The suit also referred to the defendant’s claims regarding the alleged mysterious death of an intermediary, Mr Babatunde Tanimola, whom he claimed served as the link between himself and the Chief of Staff.
The applicant alleged that Tanimola died in a suspicious hotel fire in Utako, Abuja, on October 22, 2025, a day after Gbajabiamila allegedly petitioned the police.
He further claimed that he narrowly escaped an assassination attempt along the Abuja-Kaduna Expressway in September 2025 and alleged that a “directive from above” instructed the Department of State Services (DSS) and the Nigeria Police Force to discontinue efforts to recover his stolen mobile phones, which he claimed contained crucial evidence.
IN the meantime, days after the controversy surrounding the PFIPC exposed how billions of naira in constituency projects were routed through agencies that had little to do with those projects, fresh findings have uncovered another vague, controversial budget allocation.
An analysis of the 2026 Appropriation Act shows that the Federal Ministry of Youth Development was allocated N14 billion for “Youth Empowerment Programmes Across the Nation” without project locations or details.
The allocation, one of the largest single intervention projects under the ministry’s capital expenditure, is contained alongside dozens of other projects broadly described as youth empowerment, policy implementation, stakeholder engagements and work experience programmes.
The ministry received a total allocation of N27.56 billion in the 2026 budget, comprising N3.23 billion for personnel costs, N7.45 billion for overhead expenditure and N16.87 billion for capital expenditure.
Of the capital allocation, N14 billion, representing about 83 per cent, is devoted to the single budget line, “Youth Empowerment Programmes Across the Nation.”

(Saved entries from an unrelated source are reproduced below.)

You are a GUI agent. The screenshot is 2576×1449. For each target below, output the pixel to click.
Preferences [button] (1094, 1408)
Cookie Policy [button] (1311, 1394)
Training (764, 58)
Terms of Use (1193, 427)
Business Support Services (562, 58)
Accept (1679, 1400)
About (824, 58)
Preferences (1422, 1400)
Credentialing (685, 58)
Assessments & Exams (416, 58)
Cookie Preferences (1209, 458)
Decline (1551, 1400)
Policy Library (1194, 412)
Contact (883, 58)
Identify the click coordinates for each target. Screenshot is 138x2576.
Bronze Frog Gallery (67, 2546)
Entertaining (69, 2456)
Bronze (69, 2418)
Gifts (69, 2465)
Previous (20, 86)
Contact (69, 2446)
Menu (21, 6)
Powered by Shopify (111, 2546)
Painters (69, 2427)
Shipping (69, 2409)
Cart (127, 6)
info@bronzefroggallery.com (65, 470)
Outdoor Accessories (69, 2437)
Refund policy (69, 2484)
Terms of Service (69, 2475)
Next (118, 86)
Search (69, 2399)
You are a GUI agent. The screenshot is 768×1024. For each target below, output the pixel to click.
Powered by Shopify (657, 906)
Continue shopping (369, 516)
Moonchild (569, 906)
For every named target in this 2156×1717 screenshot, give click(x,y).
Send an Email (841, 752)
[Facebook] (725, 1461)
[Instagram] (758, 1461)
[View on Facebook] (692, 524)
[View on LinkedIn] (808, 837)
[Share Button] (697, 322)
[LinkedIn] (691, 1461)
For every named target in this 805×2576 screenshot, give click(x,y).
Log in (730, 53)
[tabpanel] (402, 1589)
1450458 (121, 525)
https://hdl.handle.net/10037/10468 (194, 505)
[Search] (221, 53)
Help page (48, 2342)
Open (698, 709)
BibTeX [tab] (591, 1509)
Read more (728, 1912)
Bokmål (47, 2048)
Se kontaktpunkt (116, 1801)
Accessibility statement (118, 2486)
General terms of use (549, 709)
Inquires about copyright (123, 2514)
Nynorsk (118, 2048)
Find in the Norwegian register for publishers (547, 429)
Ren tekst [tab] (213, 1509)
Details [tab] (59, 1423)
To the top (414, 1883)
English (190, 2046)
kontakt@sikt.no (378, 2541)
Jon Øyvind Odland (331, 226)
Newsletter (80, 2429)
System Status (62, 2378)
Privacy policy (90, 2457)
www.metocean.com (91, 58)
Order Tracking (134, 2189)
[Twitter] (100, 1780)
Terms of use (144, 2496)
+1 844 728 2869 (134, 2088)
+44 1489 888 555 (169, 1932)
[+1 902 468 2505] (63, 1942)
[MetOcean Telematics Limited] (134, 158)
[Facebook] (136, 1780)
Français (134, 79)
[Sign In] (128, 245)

Budget transparency advocates have repeatedly warned that such vague project descriptions make it almost impossible for citizens to monitor implementation or determine whether public funds are spent for their intended purposes.
A senior research analyst with Budgit, Oludamilola Onemano, said the broad descriptions fall short of internationally recognised standards for budget transparency because they fail to provide sufficient information for citizens and oversight institutions to understand what the government intends to achieve with public funds.